Auch wenn bei immer mehr Unternehmen die Krawatten mittlerweile wegfallen und auch in der Versicherungswirtschaft der Lackschuh dem Sneaker zunehmend Platz machen muss, gilt die Branche bei vielen Menschen als verstaubt, dröge und trocken.
Im Kampf um Nachwuchskräfte ist das eigene Image für die Versicherer eine Bürde. Denn offenbar reichen vergleichsweise hohe Gehälter und eine hohe Jobsicherheit bei vielen Bewerbern heutzutage nicht mehr aus. Mit viel Aufwand gilt es für die Versicherer folglich, an der Außenwahrnehmung Hand anzulegen. Seit 2020 wirbt die Branche unter dem Slogan „Werde Insurancer“ um Nachwuchs für den persönlichen Vertrieb.
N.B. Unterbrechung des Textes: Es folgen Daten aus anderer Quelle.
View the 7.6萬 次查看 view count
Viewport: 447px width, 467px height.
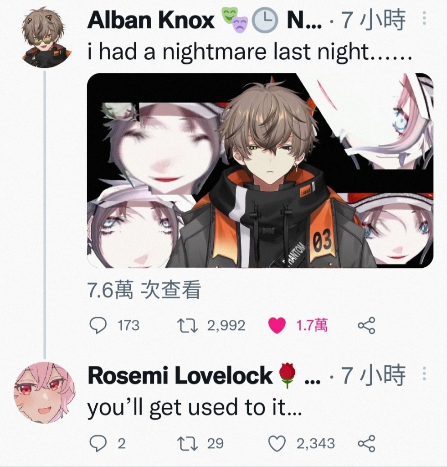(x=144, y=290)
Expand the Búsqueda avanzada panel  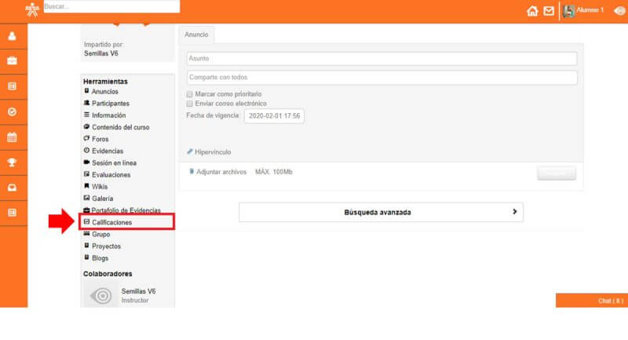(381, 212)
Wer den mit der zugehörigen Landingpage verknüpften Jobatlas betrachtet, findet zahlreiche ausgeschriebene Stellen für 2023. Das Ausbildungsjahr ist am 1. August gestartet. Laut Angaben der Bundesagentur für Arbeit waren im Juli noch immer 228.000 Ausbildungsplätze unbesetzt.
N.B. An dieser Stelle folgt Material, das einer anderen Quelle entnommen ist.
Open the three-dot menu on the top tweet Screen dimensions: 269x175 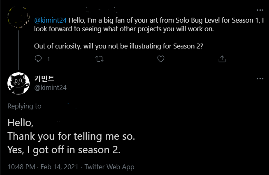(260, 10)
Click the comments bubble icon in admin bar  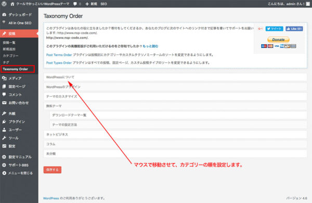click(x=75, y=4)
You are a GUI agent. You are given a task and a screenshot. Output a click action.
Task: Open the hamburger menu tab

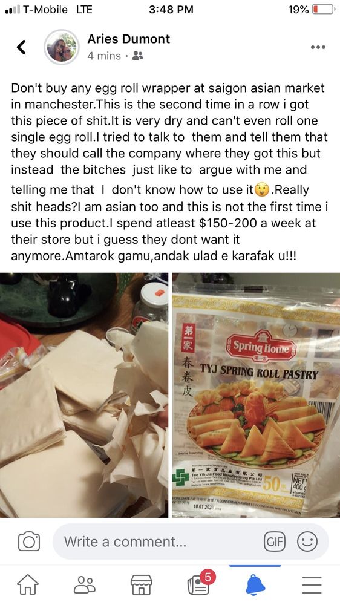(x=312, y=585)
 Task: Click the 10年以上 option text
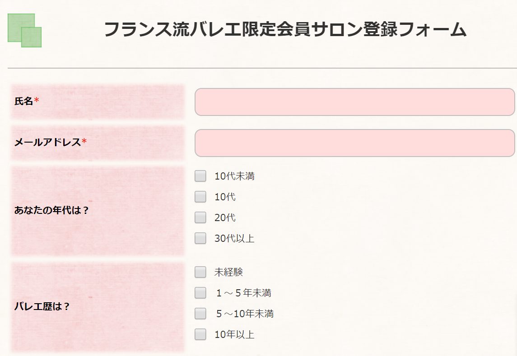(x=234, y=335)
Ob alle der auf der Insurancer-Seite ausgeschriebenen Ausbildungsstellen noch offen sind, ist unklar. Klar ist allerdings, dass es für die Branche immer schwieriger wird, Nachwuchskräfte für sich zu gewinnen.
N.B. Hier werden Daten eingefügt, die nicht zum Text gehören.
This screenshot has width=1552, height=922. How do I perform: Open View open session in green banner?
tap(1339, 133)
Viele Stellen bleiben frei
Das zeigt ein Blick in Ausbildungsumfragen des Berufsbildungswerkes der Versicherungswirtschaft sowie des Arbeitgeberverbands der Versicherungswirtschaft (AGV). So stieg zuletzt die Zahl der unbesetzt gebliebenen Stellen. Blieben laut Ausbildungsumfrage 2020 nur acht Prozent der Stellen (und 15 Prozent der dualen Studienplätze) unbesetzt, waren es 2022 schon zwölf Prozent (und 20 Prozent der Studienplätze). In der aktuellen Ausbildungsumfrage 2023 fehlt die Angabe nach den unbesetzt gebliebenen Stellen.
Vermerkt ist lediglich, dass es weniger als die Hälfte (48 Prozent) der 65 sich beteiligenden Unternehmen schafften, alle zur Verfügung stehenden Ausbildungsplätze sowie dualen Studienplätze zu besetzen.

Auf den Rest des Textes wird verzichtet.